Under the False Claim Act (Gov Code, § 12650 et seq.), former section 12652(g)(9) provided that a trial court may award the prevailing defendant attorney’s fees if “the claim was clearly frivolous, clearly vexatious, or brought for purposes of harassment.” (Now, the current section effective January 1, 2010 has liberalized the discretionary award to encompass actions “brought primarily for purposes of harassment.”) This former section was front and center in the next case we examine, which is County of Kern v. Jadwin, Case No. B227276 (2d Dist., Div. 6 July 5, 2011) (certified for publication).

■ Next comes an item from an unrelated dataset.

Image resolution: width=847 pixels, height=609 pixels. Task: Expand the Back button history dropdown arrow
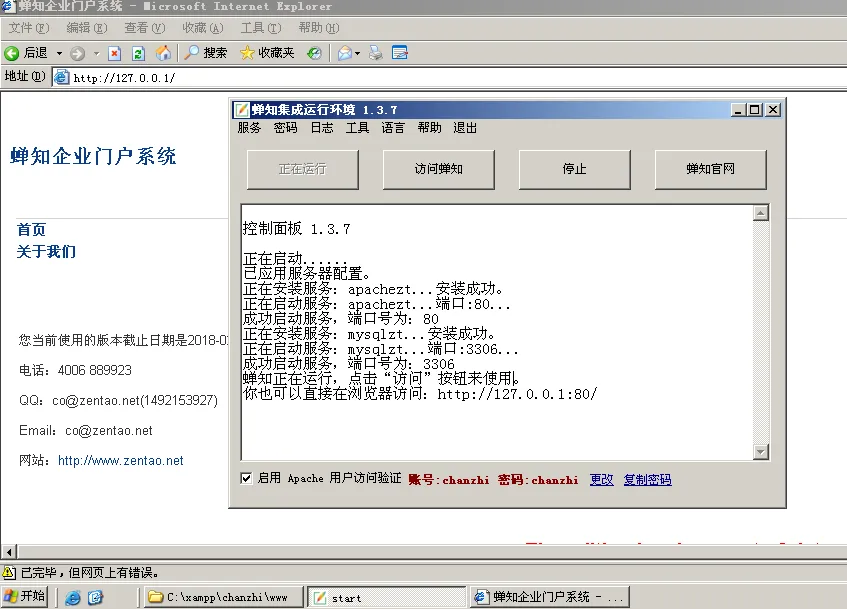(59, 53)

Plaintiff County of Kern was hit with a $50,820 fee award under FCA after the trial court found that its FCA claim had no support and was brought to retaliate against a former employee’s federal employment retaliation lawsuit in which he garnered a $505,457 judgment against County. A judicial arbitrator denied the FCA claim, and a trial court vacated County’s attempt to dismiss without prejudice and awarded $50.820 in fees to plaintiff after finding the FCA action was frivolous and brought to harass plaintiff.
County’s appeals of the merits and fee determinations were sustained on appeal.
Justice Yegan, writing on behalf of a unanimous panel of the 2/6 appellate court, used federal False Claims Act cases specifying that fee shifting will occur if the action has no reasonable chance of success from an objective standpoint. (Mikes v. Straus, 274 F.3d 687, 704 (2d Cir. 2001); U.S. ex rel. Vuyyuru v. Jadhav, 555 F.3d 337, 356 (4th Cir. 2009).) The total pattern of conduct showed that there was a “bad smell” to the FCA claim, with the appellate court seeing the same picture of harassment as did the trial court.
BLOG UNDERVIEW--Justice Yegan began by stating that post hoc, ergo propter hoc is a Latin phrase used to describe the logical fallacy that the propinquity of two events necessarily establishes cause and effect. Although County argued at the appellate argument that plaintiff’s lawsuit and the FCA action had nothing to do with each other, both the trial and appellate courts rejected this proposition, finding the FCA complaint was caused by the plaintiff employee’s lawsuit against County.